The White FBI files contain clear suggestions that contracts for municipal waste removal may have been fixed (shock!); that bribes disguised as campaign contributions might have changed hands (horror!!); and that even lowly cops on the beat were subject to petty persecution if they canvassed for candidates seeking to oust the mayor (outrage!!!).
The choicest nugget was the news that White facilitated — translation: extorted — a $4.5 million charitable contribution from the insurance giant John Hancock for Boston University.
Footnote: when White exited the mayoralty, he established himself at BU in a lush suite of offices with a magnificent view of the Charles River. There, he practiced the occult art of acting as a lavishly paid campus Bigfoot and shadowy in-house political fixer.
For White, living well was truly the best revenge.
Okay, freeze-frame the narrative.
It is not that the story as recounted is false. But neither is it precisely true.
Context is everything.
To understand the truth about the White years, you have to understand that the shenanigans and skullduggery that the FBI shaped into those damning little turdlets were from a long time ago. The action took place in a political galaxy that today is far, far away.

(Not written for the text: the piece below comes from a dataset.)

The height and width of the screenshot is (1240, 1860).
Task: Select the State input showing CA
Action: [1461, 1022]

Could this happen in the administration of Mayor Thomas Menino?
Doubtful. Too much has changed.
I'll concede that White probably pocketed something or gained favor from his mayoralty — most likely from big downtown-real-estate-development deals.
There is, of course, no proof of this. And let's not forget, that try as the Feds might have to indict White, they never did.

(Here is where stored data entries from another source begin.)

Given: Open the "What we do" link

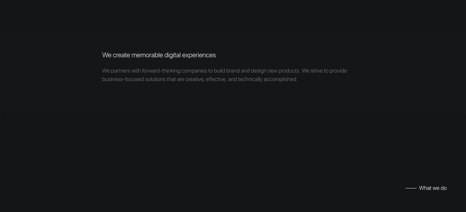Looking at the screenshot, I should (433, 188).
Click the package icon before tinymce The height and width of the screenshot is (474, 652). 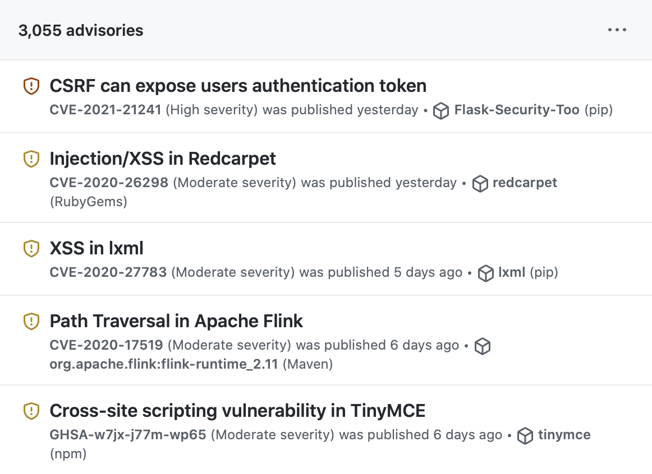525,436
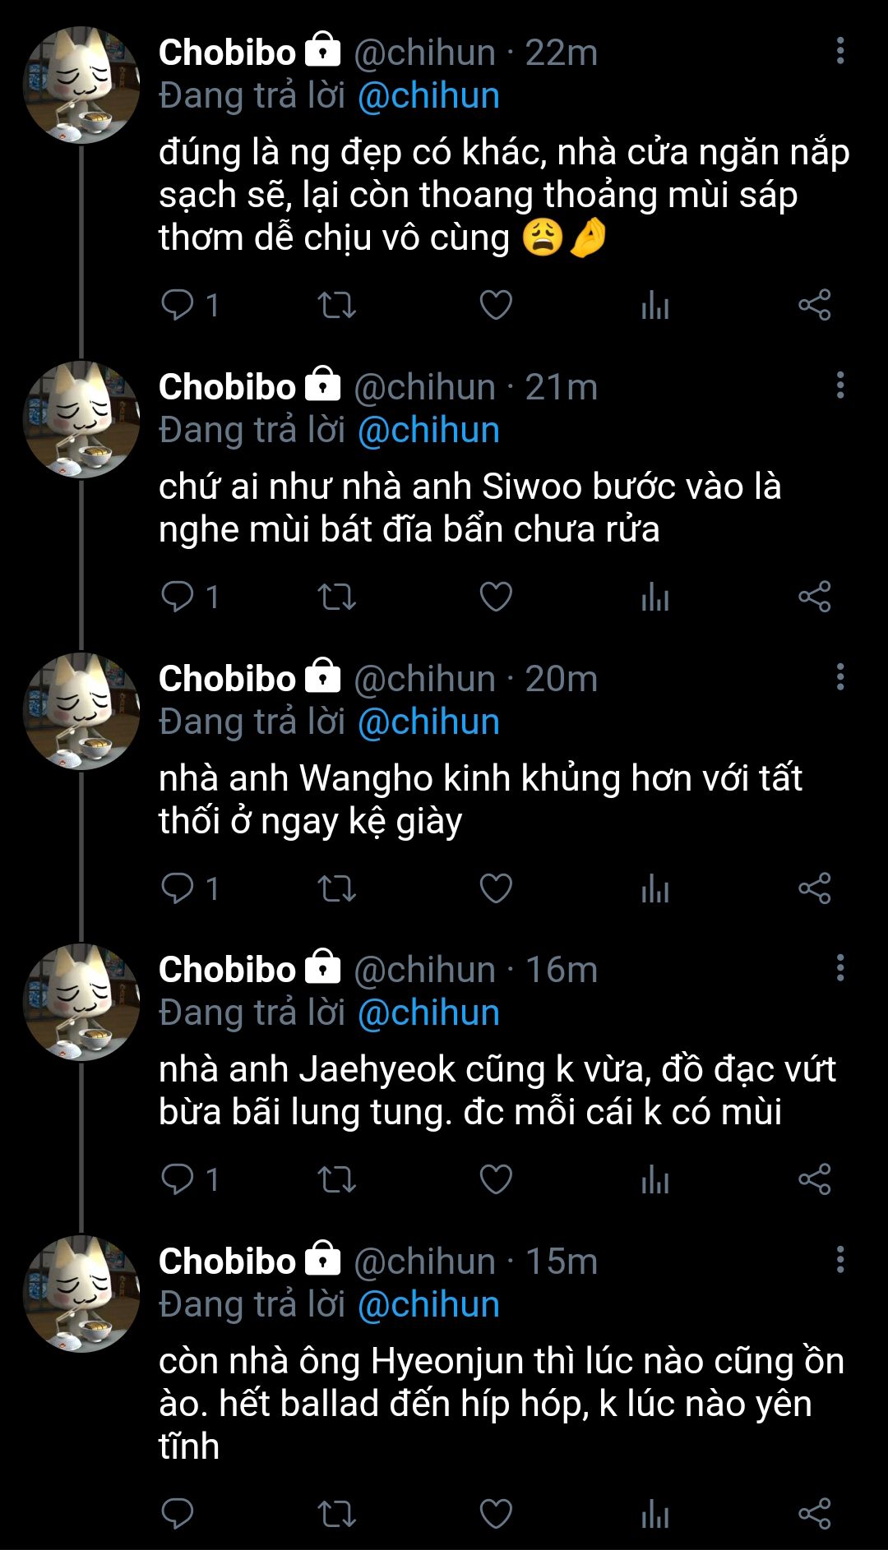This screenshot has width=888, height=1550.
Task: Open three-dot menu of the 15m tweet
Action: pyautogui.click(x=840, y=1260)
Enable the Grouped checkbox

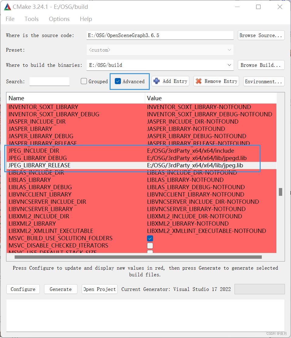coord(84,81)
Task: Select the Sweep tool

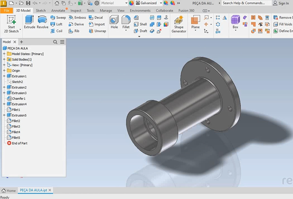Action: tap(58, 17)
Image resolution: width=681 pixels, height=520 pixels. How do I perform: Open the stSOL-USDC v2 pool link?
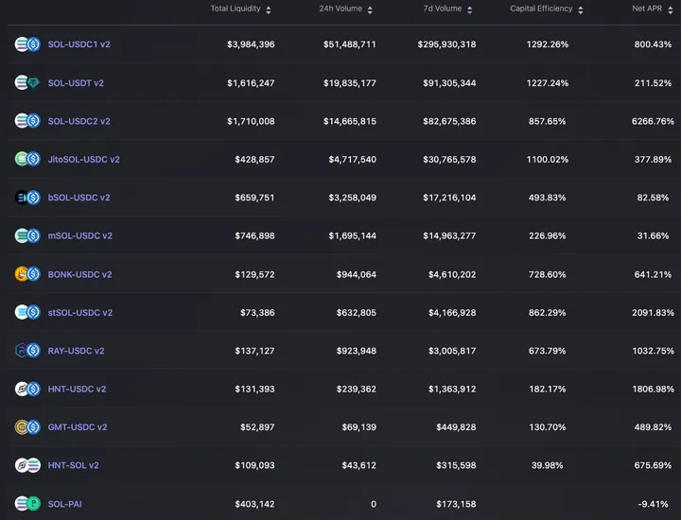tap(79, 312)
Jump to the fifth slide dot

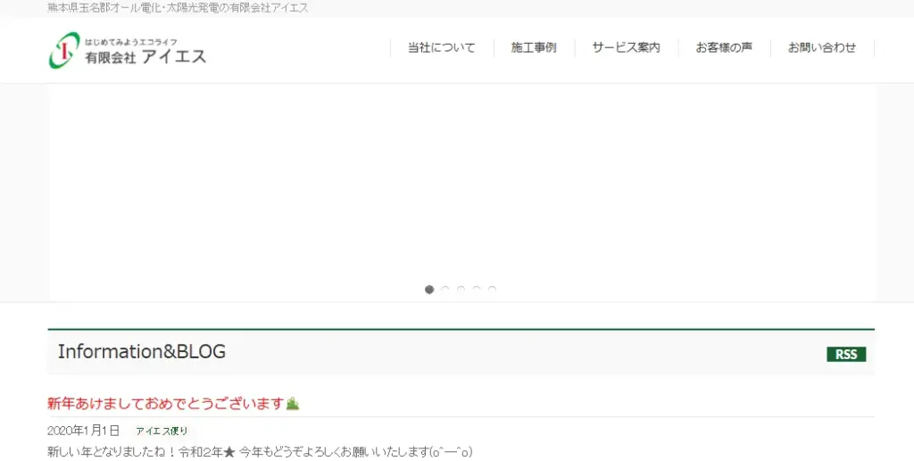pos(492,289)
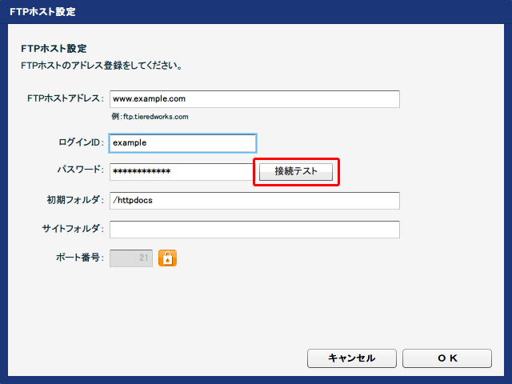Screen dimensions: 512x384
Task: Click the 接続テスト connection test button
Action: [x=296, y=172]
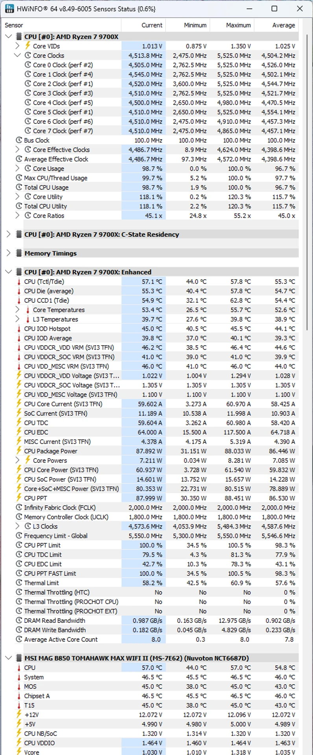Click the clock icon beside Bus Clock
The image size is (313, 755).
(x=19, y=140)
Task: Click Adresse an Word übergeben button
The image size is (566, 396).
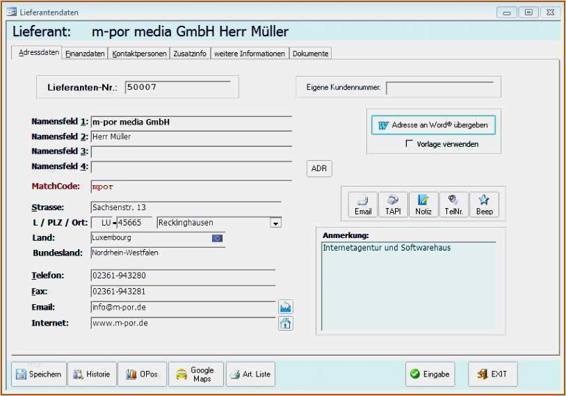Action: (x=433, y=125)
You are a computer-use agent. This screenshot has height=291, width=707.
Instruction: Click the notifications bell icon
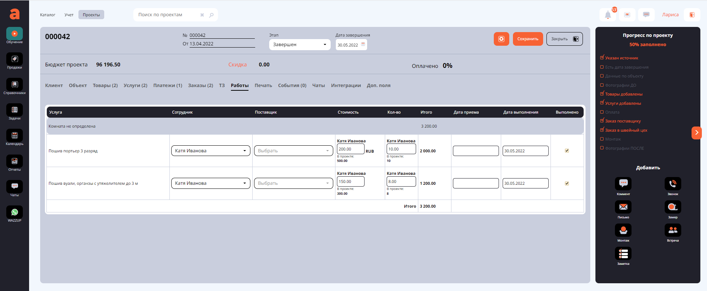tap(608, 15)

No sophisticate would say White was an innocent. But neither can anyone say that White was guilty of anything other than playing the sleazy and hard-nosed game of municipal politics by the rules as they were then understood.
Those rules were simple:
1) Don't be stupid.
2) Don't get caught.
One of the principal cultural differences between then and now is that in the mid-20th century, it was almost shameful for a politician to expect campaign contributions from a certain class of person.

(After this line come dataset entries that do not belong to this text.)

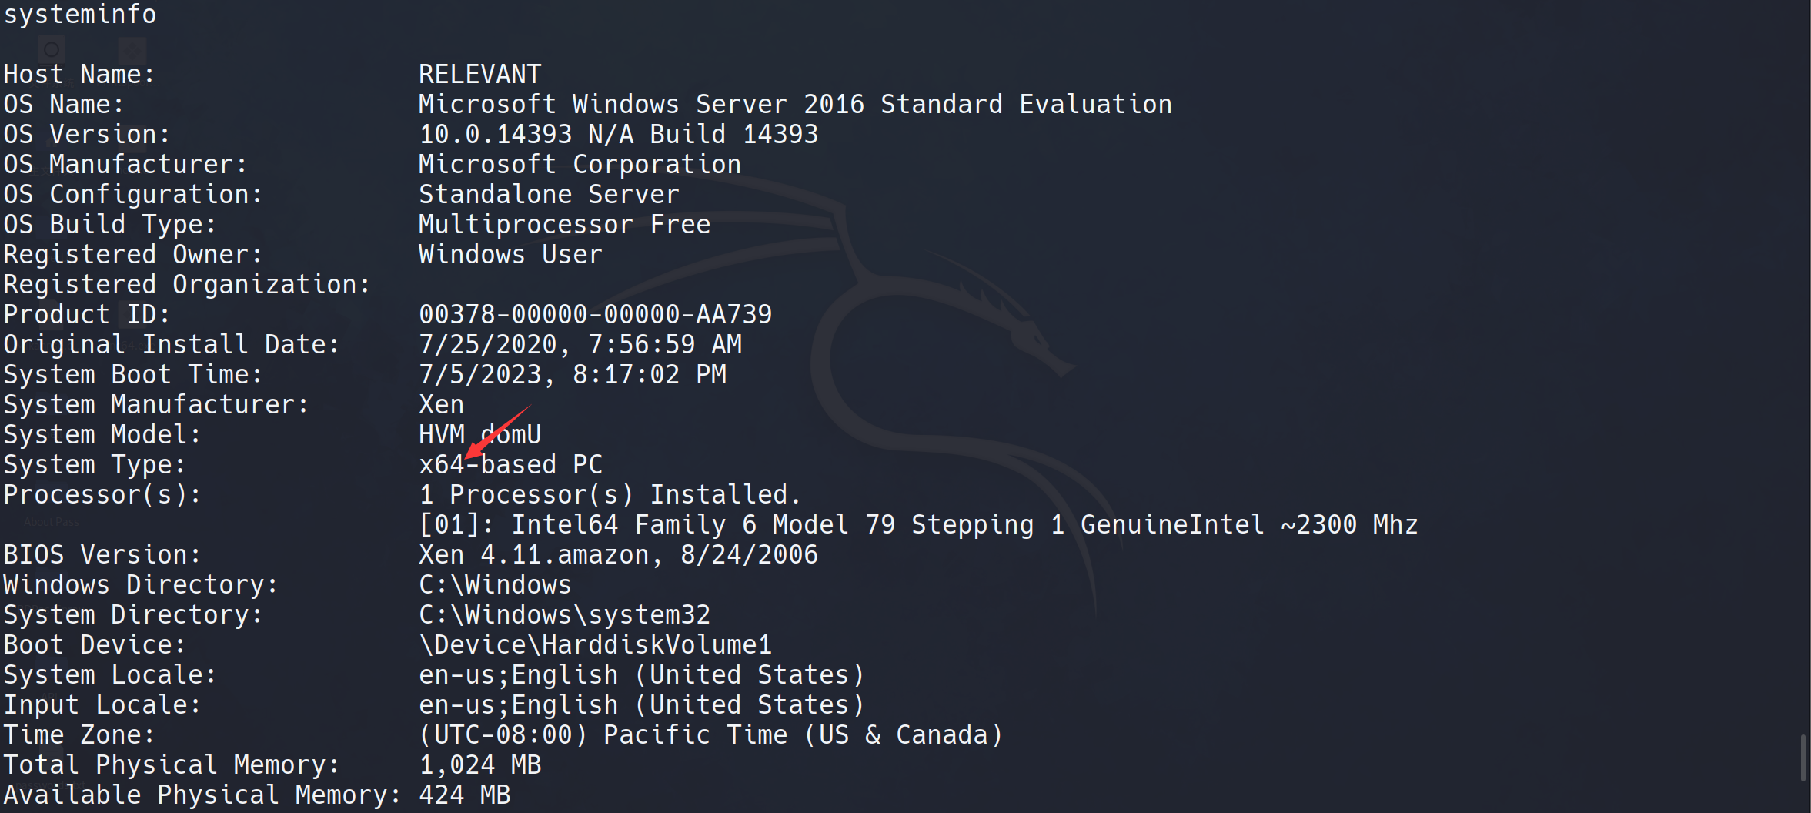Click the C:\Windows\system32 directory path
This screenshot has width=1811, height=813.
tap(564, 614)
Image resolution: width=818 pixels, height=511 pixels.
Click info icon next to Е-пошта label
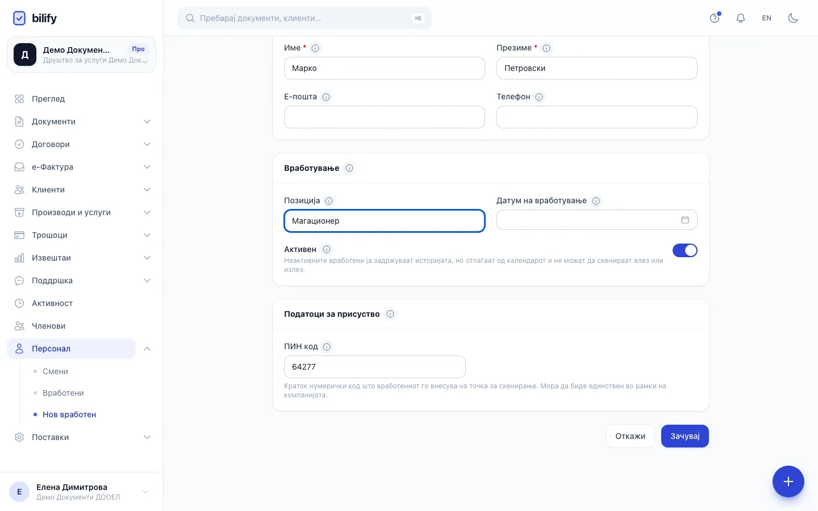pyautogui.click(x=326, y=97)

Rich folks gave to Republicans, trade unions gave to Democrats, and civil servants tithed a portion of their salary to the "outfit" just as Mormons give to their church.
Today — for better or for worse — political contributions are merely a business cost.
And then there was the practice of awarding no-show jobs, an ancient accommodation whereby someone got a check for doing nothing and kicked some of it back to their political sponsor, who — in turn — kicked some back to their political godfather.
Then, two things changed.
Beacon Hill reformed procurement practices, making the act of spending tax dollars more expensive, more complicated, and — paradoxically — more transparent.